The PFS process plant design is based on a sulphide ore flotation circuit to produce separate zinc and lead concentrates, with silver by-product credits. The flowsheet adheres to conventional principles with a primary crusher, crushed ore bins, comminution circuit, sequential flotation circuit, thickening and filtration. Tailings are processed by either filtration and drystacking, or by converting to paste and returning them underground. Approximately half of the planned tailings will be sent underground as paste fill, reducing the surface environmental footprint.

Pre-flotation and pre-float concentrate cleaning steps have been included in the plant design to prevent magnesium oxide and talc from affecting flotation performance and concentrate quality. Jameson cell technology is proposed to be used in place of some traditional mechanical flotation cells to enhance recoveries. Once filtered, concentrate would be loaded directly into specialised bulk containers. The PFS processing facility has design recoveries of 90% for zinc and 91% for lead, and target concentrate grades of 53% for zinc and 70% for lead. Silver primarily reports to the lead concentrate, with a design recovery of 81%. The zinc concentrate is considered mid-grade with relatively high silver content for zinc, and the lead concentrate is considered high-grade.

The Taylor Deposit will now progress to a feasibility study, including work streams designed to unlock additional value by optimising operating and capital costs, extending the life of the resource and further assessing options identified to target a carbon neutral operation. Completion of the feasibility study and a final investment decision to construct Taylor are expected in mid CY23. Separately, a scoping study for the spatially linked Clark Deposit has confirmed the potential for a separate, integrated underground mining operation producing battery-grade manganese, as well as zinc and silver. Clark has the potential to underpin a second development stage at Hermosa, with future studies to consider the opportunity to integrate its development with Taylor, potentially unlocking further operating and capital efficiencies.

“While exploration drilling to date has been focused on the Taylor and Clark Deposits, we have continued to complete surface geophysics, soil sampling and other exploration programs across our land package. This work has resulted in the definition of a highly prospective corridor including Taylor and Clark as well as the Peake and Flux exploration targets which will be prioritised for drill testing in CY22.” South32 Chief Executive Officer, Graham Kerr said: “The Taylor Deposit provides an important first development option for our Hermosa project in Arizona, USA. The project has the potential to sustainably produce the metals critical for a low carbon future across multiple decades from different deposits.

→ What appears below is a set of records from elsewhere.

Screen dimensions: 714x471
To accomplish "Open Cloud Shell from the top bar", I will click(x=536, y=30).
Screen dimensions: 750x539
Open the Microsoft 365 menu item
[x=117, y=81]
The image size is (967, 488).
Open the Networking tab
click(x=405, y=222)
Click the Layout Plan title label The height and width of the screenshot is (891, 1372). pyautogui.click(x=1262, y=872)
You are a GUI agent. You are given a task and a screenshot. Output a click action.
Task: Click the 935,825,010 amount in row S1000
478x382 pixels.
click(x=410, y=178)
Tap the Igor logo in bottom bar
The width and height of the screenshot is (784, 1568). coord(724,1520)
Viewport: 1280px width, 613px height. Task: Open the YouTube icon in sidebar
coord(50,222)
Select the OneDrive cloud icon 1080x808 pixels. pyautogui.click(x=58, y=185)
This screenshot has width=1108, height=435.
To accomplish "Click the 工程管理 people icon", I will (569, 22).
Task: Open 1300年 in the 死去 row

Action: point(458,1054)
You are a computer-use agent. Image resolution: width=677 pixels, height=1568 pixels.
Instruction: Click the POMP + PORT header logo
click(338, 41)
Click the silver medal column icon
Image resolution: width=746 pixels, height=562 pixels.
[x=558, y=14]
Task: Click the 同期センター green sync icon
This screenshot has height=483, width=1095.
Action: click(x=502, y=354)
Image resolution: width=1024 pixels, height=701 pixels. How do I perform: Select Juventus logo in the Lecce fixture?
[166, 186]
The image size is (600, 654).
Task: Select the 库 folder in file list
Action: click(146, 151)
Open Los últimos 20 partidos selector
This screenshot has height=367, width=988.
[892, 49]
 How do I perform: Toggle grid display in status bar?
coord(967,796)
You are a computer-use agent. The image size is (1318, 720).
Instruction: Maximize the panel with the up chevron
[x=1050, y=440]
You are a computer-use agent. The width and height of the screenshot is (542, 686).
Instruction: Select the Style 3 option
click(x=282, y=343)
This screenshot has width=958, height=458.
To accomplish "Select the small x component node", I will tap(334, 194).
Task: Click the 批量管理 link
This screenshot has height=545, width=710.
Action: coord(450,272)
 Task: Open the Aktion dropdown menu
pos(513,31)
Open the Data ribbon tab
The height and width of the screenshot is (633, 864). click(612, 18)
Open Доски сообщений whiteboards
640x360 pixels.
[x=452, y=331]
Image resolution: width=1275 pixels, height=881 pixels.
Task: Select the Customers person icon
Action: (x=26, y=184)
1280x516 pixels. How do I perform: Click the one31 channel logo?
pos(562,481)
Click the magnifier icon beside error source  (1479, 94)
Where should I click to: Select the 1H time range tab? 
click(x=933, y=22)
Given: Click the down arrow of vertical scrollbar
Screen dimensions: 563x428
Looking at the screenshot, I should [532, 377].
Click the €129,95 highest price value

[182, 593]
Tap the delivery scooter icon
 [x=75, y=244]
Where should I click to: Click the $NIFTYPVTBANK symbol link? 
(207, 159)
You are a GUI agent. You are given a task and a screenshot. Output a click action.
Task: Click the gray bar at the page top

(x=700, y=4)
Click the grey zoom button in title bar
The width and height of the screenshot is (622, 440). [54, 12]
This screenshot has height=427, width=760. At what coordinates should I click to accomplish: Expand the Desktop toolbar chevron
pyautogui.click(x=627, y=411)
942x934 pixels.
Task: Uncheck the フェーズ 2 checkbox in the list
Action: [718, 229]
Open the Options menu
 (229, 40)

He adds: “Completing the pre-feasibility study for the Taylor Deposit is an important milestone that demonstrates its potential to be a globally-significant and sustainable producer of base and precious metals in the industry’s first cost quartile. Beyond Taylor, Clark offers the potential to realise further value from our investment in Hermosa through the production of battery-grade manganese, a mineral designated as critical in the United States. Additional exploration targets around Taylor and Clark are indicative of further upside while the broader land package contains highly prospective areas for polymetallic and copper mineralisation. We are designing the Taylor Deposit to be our first ‘next generation mine’, using automation and technology to minimise our impact on the environment and to target a carbon neutral operation in line with our goal of achieving net zero operational carbon emissions by 2050. The future development of Taylor provides a platform from which to realise Hermosa’s immense potential. It will further strengthen our portfolio and align with the already substantial growth in production of metals critical to a low carbon future that we have embedded in the portfolio over the past six months.”